Thursday, January 19, 2017

Linking Out

So this week I shut down my Linked In Profile.

Linked In, to those who may not know, is a social networking website primarily designed for the business world.  People essentially list a version of their resume - with work history, education, certifications, publications, etc. - and then "link" with other individuals.  It is really a sort of Facebook for the business world.  For the most part people keep politics and most personal things off of it.

It was a benign membership.  It never really brought me any grief.  One could occasionally follow up on previous coworkers to see where they had ended up and and what they were doing.

So why, you are asking, would I have discontinued such a thing?  A combination of reasons"

One, a call today from an organization whose certification I no longer use and let expire but who is wanting me to come back (with the fee, of course).  Old business left unfinished  always returns.

Two, a realization that it was not really contributing anything to my life at all.  People create their profiles either to sell themselves or to sell something to someone else.  In that sense, it has none of the merits of a social network such as Facebook.  Even friends only discuss business on it, if at all.  Is that really something that adds value to my life?

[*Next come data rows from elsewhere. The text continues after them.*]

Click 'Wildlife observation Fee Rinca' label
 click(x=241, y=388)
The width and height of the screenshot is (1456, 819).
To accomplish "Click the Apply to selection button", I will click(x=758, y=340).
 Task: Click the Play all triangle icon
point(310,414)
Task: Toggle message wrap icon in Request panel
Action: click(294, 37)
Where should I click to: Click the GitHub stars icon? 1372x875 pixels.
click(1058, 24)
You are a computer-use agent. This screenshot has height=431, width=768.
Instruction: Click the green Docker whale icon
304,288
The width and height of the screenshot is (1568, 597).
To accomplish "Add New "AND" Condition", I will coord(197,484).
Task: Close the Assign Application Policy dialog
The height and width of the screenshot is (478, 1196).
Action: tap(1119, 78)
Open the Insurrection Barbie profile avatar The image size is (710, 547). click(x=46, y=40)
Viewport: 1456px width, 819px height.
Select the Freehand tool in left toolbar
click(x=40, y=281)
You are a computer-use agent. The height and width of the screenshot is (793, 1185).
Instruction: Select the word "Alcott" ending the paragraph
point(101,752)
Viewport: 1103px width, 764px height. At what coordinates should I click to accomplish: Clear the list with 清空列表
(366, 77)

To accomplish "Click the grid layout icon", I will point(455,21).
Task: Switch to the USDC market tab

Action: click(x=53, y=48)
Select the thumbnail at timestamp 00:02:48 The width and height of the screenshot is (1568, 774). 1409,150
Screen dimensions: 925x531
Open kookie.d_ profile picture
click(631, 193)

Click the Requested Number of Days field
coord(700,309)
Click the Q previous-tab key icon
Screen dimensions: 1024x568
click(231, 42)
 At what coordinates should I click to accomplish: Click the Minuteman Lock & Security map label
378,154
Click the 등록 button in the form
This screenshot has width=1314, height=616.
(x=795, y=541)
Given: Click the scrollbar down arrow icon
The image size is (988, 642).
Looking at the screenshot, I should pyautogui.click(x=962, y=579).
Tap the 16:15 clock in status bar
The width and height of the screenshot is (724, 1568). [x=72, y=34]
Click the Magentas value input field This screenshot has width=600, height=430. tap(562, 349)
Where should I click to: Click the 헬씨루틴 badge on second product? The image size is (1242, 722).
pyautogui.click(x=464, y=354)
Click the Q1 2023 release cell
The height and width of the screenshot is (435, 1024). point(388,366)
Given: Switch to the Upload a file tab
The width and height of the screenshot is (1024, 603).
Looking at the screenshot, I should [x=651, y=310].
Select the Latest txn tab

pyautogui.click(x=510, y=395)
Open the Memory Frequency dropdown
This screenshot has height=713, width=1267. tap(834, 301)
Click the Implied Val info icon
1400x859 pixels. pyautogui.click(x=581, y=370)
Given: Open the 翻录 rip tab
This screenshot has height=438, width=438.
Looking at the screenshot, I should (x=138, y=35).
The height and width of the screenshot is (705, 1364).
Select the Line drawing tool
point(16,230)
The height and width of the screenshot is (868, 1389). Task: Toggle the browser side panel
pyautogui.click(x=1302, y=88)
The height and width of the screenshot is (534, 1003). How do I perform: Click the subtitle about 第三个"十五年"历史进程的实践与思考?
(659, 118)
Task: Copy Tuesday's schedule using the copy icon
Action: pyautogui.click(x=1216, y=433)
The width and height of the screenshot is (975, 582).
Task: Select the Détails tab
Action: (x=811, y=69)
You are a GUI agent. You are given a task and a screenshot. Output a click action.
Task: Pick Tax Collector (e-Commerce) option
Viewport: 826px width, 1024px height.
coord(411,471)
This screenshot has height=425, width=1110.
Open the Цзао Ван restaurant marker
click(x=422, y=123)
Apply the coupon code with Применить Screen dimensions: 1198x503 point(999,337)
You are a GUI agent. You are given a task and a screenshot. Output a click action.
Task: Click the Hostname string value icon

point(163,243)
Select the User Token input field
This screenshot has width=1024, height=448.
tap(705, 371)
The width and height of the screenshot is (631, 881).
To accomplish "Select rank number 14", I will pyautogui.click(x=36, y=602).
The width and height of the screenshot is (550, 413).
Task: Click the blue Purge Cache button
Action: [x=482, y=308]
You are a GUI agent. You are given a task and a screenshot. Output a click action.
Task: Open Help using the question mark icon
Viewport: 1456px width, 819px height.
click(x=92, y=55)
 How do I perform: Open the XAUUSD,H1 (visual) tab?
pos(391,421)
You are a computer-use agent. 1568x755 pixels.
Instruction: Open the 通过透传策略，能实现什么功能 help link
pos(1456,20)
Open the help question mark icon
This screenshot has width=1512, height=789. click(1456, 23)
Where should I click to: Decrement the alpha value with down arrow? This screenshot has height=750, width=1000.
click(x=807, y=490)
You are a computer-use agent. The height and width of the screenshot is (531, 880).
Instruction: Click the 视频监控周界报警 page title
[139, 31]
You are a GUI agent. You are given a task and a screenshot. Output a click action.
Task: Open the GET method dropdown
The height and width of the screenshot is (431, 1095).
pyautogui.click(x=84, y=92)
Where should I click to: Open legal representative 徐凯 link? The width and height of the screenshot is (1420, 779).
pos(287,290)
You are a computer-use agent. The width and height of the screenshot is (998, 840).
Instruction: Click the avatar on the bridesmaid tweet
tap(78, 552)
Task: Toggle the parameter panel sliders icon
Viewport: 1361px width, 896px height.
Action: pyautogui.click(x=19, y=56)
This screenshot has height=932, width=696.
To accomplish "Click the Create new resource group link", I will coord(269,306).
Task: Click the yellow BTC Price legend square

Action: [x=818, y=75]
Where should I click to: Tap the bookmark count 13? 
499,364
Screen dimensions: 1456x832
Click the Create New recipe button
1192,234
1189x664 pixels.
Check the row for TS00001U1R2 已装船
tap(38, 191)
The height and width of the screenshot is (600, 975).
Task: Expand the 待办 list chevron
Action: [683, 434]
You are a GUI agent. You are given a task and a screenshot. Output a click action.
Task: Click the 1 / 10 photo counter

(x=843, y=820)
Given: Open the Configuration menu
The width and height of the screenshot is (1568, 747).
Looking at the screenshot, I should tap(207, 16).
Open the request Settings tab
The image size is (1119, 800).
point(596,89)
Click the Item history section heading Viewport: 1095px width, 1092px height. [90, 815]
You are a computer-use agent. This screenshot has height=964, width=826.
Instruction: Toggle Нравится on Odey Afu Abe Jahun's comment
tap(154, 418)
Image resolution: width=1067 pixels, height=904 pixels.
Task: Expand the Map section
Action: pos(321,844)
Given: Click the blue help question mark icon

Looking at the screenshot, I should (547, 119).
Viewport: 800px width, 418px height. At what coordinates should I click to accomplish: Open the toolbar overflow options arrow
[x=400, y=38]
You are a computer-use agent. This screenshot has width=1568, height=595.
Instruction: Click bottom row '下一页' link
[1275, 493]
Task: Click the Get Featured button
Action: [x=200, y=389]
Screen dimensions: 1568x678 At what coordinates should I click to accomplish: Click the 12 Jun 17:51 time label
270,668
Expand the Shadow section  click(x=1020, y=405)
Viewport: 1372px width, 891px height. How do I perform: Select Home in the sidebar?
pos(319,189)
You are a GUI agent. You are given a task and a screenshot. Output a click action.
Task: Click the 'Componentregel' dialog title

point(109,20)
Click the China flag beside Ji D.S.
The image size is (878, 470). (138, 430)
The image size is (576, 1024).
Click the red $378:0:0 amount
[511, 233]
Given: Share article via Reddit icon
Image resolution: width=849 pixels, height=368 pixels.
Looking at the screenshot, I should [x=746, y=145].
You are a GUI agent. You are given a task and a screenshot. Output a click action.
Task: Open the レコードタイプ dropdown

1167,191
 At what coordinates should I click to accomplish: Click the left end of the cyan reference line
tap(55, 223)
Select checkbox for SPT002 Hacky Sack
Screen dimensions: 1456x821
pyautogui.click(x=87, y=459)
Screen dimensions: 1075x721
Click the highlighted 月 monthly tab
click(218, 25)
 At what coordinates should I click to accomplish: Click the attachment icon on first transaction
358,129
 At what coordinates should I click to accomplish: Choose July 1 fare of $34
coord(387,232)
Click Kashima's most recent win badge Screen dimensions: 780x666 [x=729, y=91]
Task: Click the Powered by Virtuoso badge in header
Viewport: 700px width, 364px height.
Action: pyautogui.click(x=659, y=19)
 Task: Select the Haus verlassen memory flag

Third, I have never really benefited from it (to be sure, I have not "used" it to its full potential).  No jobs ever came through it. Occasional recruiters trying to sell me (or drop you just as quickly) or sales people really trying to sell me.  And articles which, if I were really interested, I could find somewhere else.

Fourth, it was just another beacon to someone, another easy way to gather a fair amount of information about me without making them work at all. Why leave myself that exposed in public?

It will be a trial run, of course - you have 20 days to "revive" your profile and I certainly did that with Twitter once or twice before finally cutting the plug.  But, using Twitter as the example, I can already predict the results:  after a week or so of false starts to get updates and not being able to log in, I will find that I am not missing it at all.

And just like that, a little piece of freedom pops back into my life.  How often does that occur?


DianeF said...

I also cancelled my LinkedIn profile recently. I received junk emails from companies because of my job title and that was pretty annoying. Then, a new work email address (due to divisional buyout from another company) was added to my profile and I selected the option to 'not publish changes'. To my surprise, my husband (also a LinkedIn user) received an update saying I had a new job. So much for privacy. When I went to cancel my account, it was very confusing and took me awhile to figure out, but eventually I was able to get free of this crappy site. I'm sure they're still selling my info but hopefully it will go away.

Toirdhealbheach Beucail said...

Wow, that sounds awful. I never had to deal with that level of annoyance. I had also checked my "not publish changes" but never really followed up on if it took in the general public. I also agree with confusing cancellation instructions; I assume it is meant to be that way (after all, why would you want to leave?).

I will be interested for myself to see if this makes any direct impact on my career, good or bad. At this point, I suspect no impact at all.